Success of the learned representation 𝐔 in capturing the structure of the data, evaluated by running prior clustering algorithms on 𝐔 instead of 𝐗

RCC RCC-DR
Dataset k-means++ AC-W AP SEC LDMGI GDL k-means++ AC-W AP SEC LDMGI GDL
MNIST 0.879 0.879 0.647 0.866 0.863 NA 0.808 0.809 0.679 0.808 0.808 NA
Coil-100 0.958 0.963 0.956 0.937 0.932 0.919 0.959 0.960 0.956 0.930 0.942 0.916
YTF 0.800 0.814 0.840 0.737 0.638 0.455 0.803 0.817 0.879 0.726 0.689 0.464
YaleB 0.960 0.964 0.975 0.957 0.872 0.566 0.967 0.967 0.974 0.958 0.872 0.541
Reuters 0.544 0.544 0.511 0.472 0.372 0.341 0.545 0.545 0.525 0.492 0.528 0.421
RCV1 0.460 0.425 0.368 0.461 0.301 0.018 0.488 0.474 0.384 0.455 0.209 0.026
Pendigits 0.750 0.717 0.759 0.730 0.526 0.630 0.742 0.729 0.756 0.706 0.742 0.676
Shuttle 0.255 0.291 0.338 0.343 0.132 NA 0.275 0.340 0.344 0.495 0.327 NA
Mice Protein 0.584 0.543 0.641 0.465 0.312 0.335 0.538 0.539 0.630 0.434 0.376 0.261

Left: using the representation learned by RCC as input to prior clustering algorithms.
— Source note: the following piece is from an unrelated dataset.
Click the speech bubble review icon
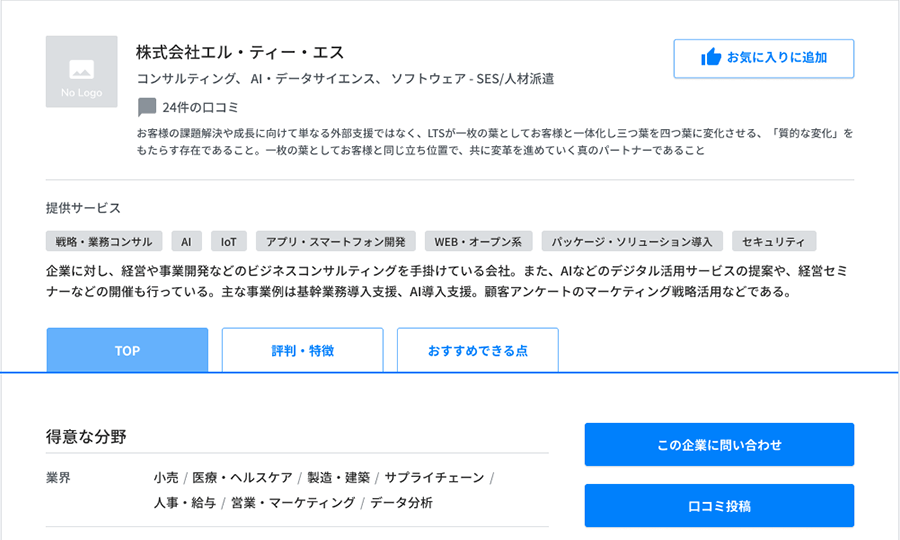The width and height of the screenshot is (900, 540). coord(147,107)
Right: using the representation learned by RCC-DR. Accuracy is measured by AMI. The accuracy of prior algorithms increases substantially when a representation learned by RCC or RCC-DR is used as input instead of the original data. In each case, the maximum AMI is highlighted in bold. NA, not applicable.